What to do:
Return the data below exactly, but only from the line containing "Artelista en español (41, 1880)" through the line containing "Privacy (106, 2370)", with both of those lines included.

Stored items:
★ ★ ★ ★
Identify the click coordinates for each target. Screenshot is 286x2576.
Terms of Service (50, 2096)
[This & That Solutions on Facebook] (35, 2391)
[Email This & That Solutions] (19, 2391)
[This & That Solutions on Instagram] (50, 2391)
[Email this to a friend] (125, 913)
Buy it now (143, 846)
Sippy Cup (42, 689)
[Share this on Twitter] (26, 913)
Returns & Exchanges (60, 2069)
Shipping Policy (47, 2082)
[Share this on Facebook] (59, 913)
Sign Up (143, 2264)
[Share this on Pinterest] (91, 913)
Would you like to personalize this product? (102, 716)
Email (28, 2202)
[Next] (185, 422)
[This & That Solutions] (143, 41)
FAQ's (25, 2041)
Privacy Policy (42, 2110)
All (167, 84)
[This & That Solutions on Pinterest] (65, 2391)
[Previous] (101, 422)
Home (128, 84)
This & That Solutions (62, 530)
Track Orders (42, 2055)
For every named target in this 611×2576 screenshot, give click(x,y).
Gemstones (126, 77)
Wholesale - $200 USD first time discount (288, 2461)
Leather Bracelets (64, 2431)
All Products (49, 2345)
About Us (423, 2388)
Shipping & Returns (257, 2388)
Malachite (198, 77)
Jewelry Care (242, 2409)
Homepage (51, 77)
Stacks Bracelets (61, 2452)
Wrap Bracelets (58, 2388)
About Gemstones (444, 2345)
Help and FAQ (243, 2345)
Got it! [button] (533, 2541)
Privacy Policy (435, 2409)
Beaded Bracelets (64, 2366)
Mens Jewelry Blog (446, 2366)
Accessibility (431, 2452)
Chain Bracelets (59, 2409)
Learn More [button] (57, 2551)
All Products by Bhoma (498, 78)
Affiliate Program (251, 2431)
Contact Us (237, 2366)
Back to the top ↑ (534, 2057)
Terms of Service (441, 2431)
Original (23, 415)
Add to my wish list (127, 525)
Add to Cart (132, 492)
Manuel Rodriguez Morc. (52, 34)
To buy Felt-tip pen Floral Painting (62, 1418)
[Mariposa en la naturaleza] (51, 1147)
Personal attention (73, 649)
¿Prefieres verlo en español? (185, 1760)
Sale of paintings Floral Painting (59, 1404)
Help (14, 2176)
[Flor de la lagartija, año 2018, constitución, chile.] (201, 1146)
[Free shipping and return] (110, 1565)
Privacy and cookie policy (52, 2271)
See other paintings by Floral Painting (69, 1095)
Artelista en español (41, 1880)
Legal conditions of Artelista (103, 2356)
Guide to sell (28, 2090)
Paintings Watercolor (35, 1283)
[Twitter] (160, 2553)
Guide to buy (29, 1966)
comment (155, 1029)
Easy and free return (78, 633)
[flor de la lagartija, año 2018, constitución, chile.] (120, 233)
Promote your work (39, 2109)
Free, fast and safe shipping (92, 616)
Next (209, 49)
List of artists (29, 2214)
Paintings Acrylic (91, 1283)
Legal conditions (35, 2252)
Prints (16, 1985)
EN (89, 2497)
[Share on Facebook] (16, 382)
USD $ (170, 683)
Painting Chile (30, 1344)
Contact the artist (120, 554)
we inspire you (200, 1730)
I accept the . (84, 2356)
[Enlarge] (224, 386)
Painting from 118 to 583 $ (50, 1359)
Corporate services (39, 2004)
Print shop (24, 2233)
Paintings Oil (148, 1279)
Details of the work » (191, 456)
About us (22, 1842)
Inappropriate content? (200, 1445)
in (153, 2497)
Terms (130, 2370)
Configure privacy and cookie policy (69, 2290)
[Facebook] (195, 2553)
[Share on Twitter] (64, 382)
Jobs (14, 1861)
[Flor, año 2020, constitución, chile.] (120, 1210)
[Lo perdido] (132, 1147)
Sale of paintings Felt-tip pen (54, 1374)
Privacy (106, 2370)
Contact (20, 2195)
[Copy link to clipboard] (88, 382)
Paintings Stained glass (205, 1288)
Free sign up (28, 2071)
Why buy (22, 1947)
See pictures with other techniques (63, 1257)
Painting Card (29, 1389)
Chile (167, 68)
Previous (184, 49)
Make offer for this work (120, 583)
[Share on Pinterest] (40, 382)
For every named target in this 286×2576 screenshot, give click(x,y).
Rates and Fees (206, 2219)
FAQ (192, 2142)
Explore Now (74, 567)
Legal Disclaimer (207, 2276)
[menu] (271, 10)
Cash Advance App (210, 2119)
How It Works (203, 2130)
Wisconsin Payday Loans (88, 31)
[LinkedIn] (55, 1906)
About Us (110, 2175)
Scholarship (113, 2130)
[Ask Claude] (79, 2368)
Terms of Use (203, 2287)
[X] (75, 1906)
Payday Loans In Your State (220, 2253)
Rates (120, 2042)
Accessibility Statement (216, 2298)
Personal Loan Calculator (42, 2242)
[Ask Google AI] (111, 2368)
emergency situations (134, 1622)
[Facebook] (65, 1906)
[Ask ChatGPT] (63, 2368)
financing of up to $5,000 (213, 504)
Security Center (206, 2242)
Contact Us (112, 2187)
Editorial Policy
★ ★ ★ ★
Solution:
Artelista en español (41, 1880)
Legal conditions of Artelista (103, 2356)
Guide to sell (28, 2090)
Paintings Watercolor (35, 1283)
[Twitter] (160, 2553)
Guide to buy (29, 1966)
comment (155, 1029)
Easy and free return (78, 633)
[flor de la lagartija, año 2018, constitución, chile.] (120, 233)
Promote your work (39, 2109)
Free, fast and safe shipping (92, 616)
Next (209, 49)
List of artists (29, 2214)
Paintings Acrylic (91, 1283)
Legal conditions (35, 2252)
Prints (16, 1985)
EN (89, 2497)
[Share on Facebook] (16, 382)
USD $ (170, 683)
Painting Chile (30, 1344)
Contact the artist (120, 554)
we inspire you (200, 1730)
I accept the . (84, 2356)
[Enlarge] (224, 386)
Painting from 118 to 583 $ (50, 1359)
Corporate services (39, 2004)
Print shop (24, 2233)
Paintings Oil (148, 1279)
Details of the work » (191, 456)
About us (22, 1842)
Inappropriate content? (200, 1445)
in (153, 2497)
Terms (130, 2370)
Configure privacy and cookie policy (69, 2290)
[Facebook] (195, 2553)
[Share on Twitter] (64, 382)
Jobs (14, 1861)
[Flor, año 2020, constitución, chile.] (120, 1210)
[Lo perdido] (132, 1147)
Sale of paintings Felt-tip pen (54, 1374)
Privacy (106, 2370)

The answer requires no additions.